Problem requirements => Rewrite the items below, replacing every "pixels" with "px" and leaving everything else unchanged. Omit the pictures from your answer.

Element lookup items:
::::
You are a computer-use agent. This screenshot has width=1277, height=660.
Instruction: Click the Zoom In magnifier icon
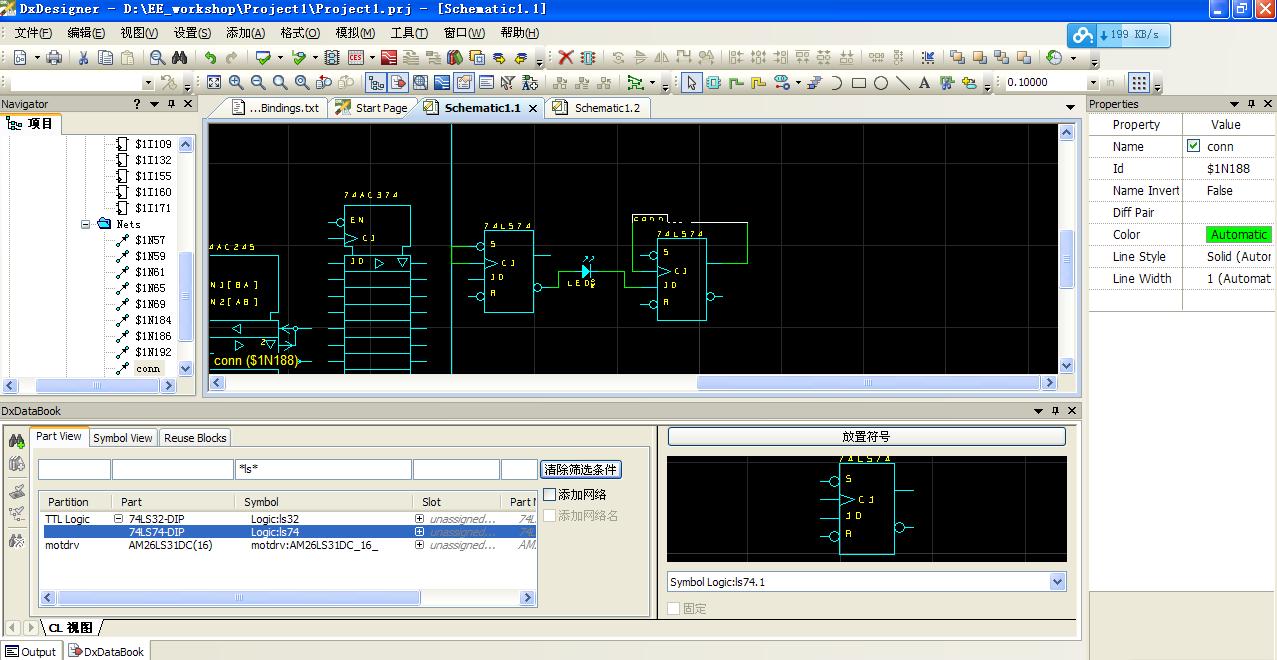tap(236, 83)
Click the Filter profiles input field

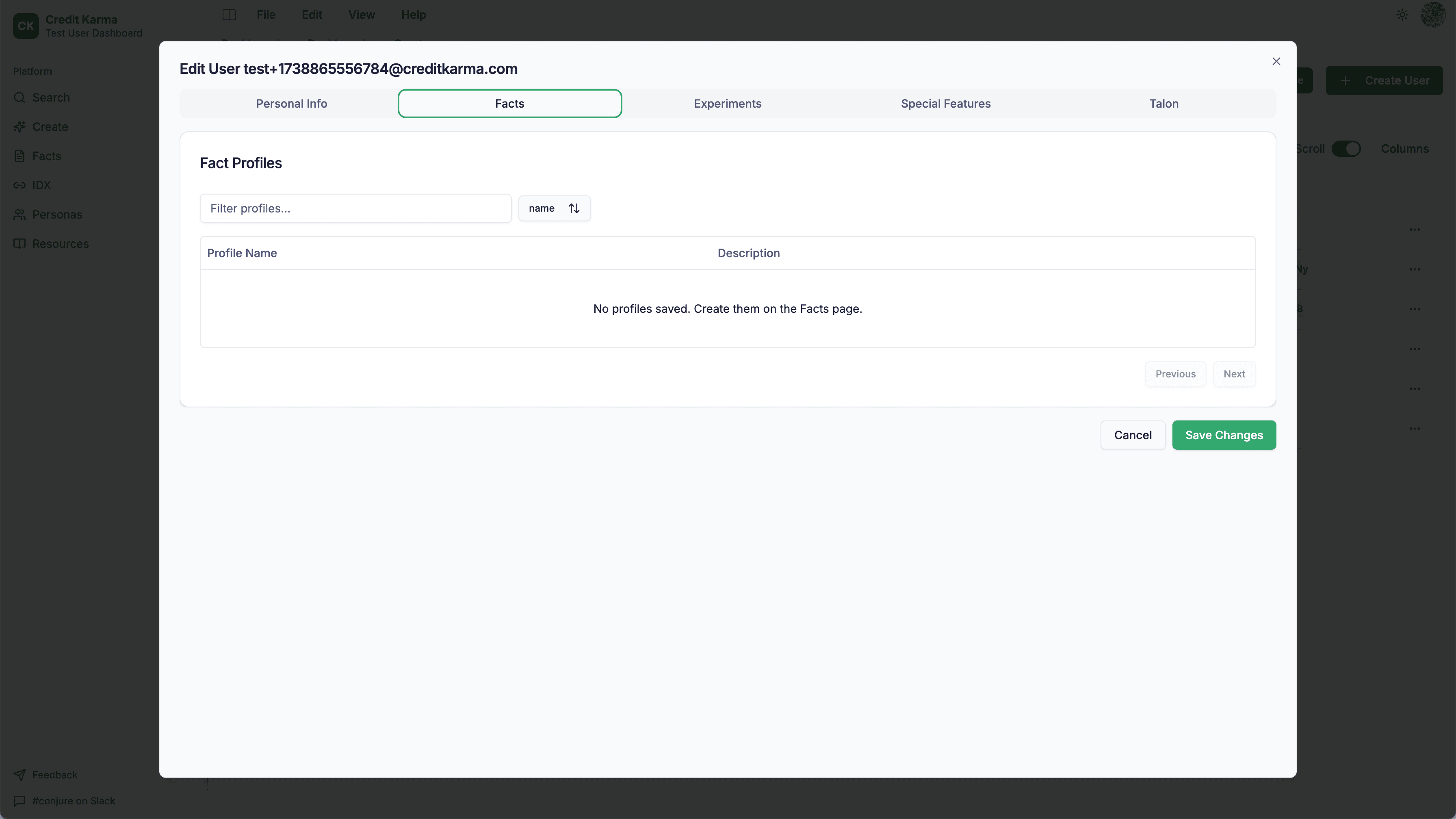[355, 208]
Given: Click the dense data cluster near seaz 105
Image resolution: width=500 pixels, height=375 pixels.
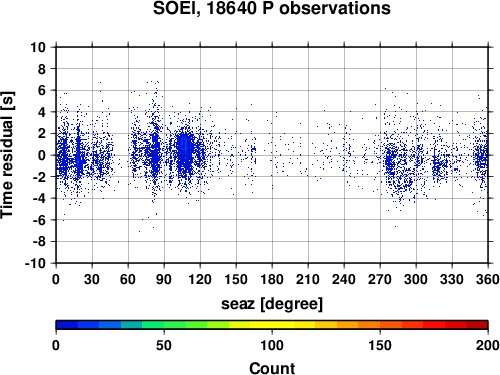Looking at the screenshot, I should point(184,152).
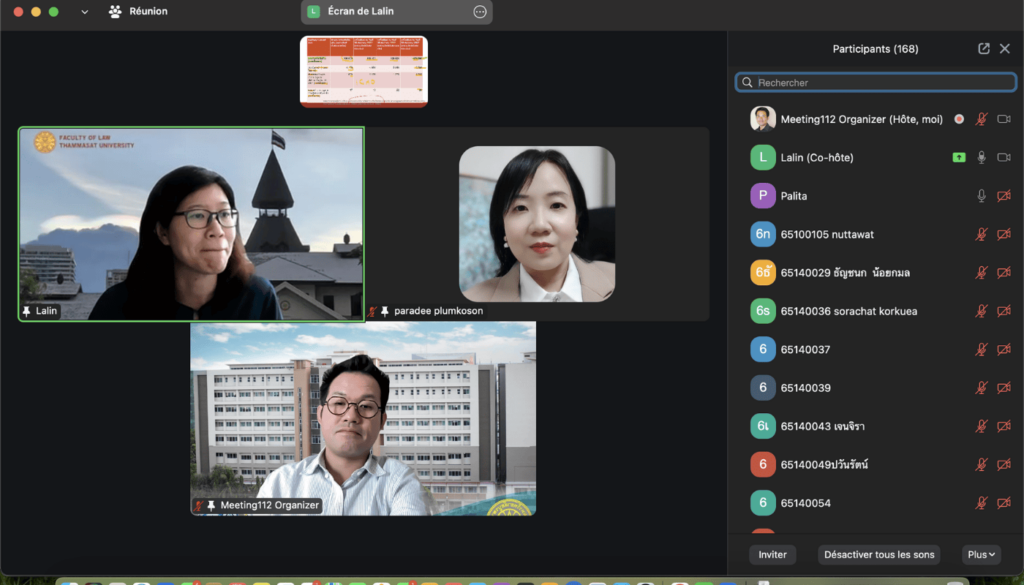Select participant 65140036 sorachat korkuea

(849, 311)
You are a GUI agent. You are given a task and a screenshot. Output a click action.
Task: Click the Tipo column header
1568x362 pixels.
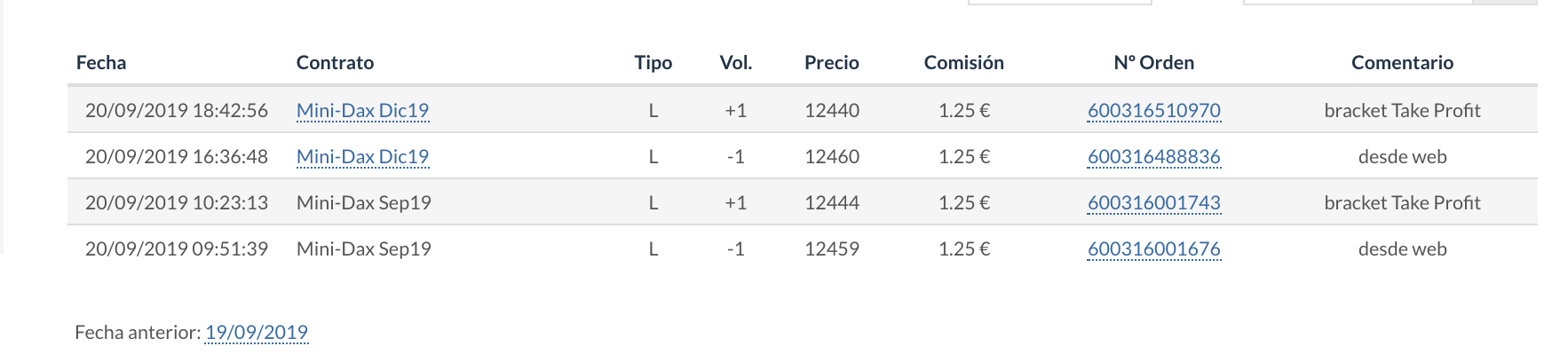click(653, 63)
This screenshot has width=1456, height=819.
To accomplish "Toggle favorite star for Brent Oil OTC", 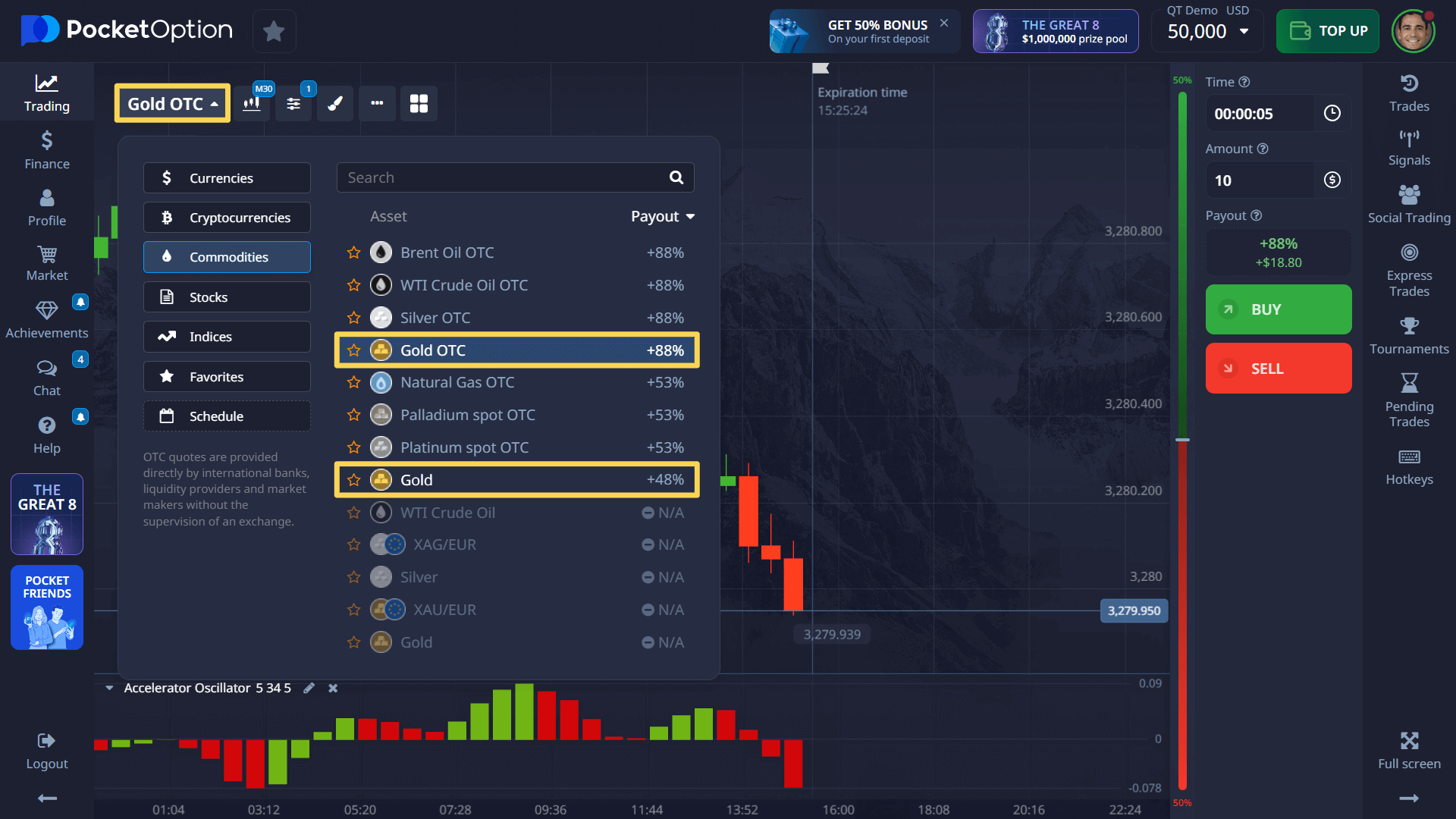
::::
Response for this exercise =>
You are a computer-use agent. This screenshot has width=1277, height=660.
Instruction: Click the Zoom In magnifier icon
tap(236, 83)
Click the Filter profiles input field

[355, 208]
Given: Click the dense data cluster near seaz 105
Image resolution: width=500 px, height=375 px.
Looking at the screenshot, I should point(184,152).
Select participant 65140036 sorachat korkuea

(849, 311)
You are a GUI agent. You are given a task and a screenshot. Output a click action.
Task: Click the Tipo column header
1568x362 px.
click(653, 63)
This screenshot has width=1456, height=819.
To accomplish "Toggle favorite star for Brent Oil OTC", 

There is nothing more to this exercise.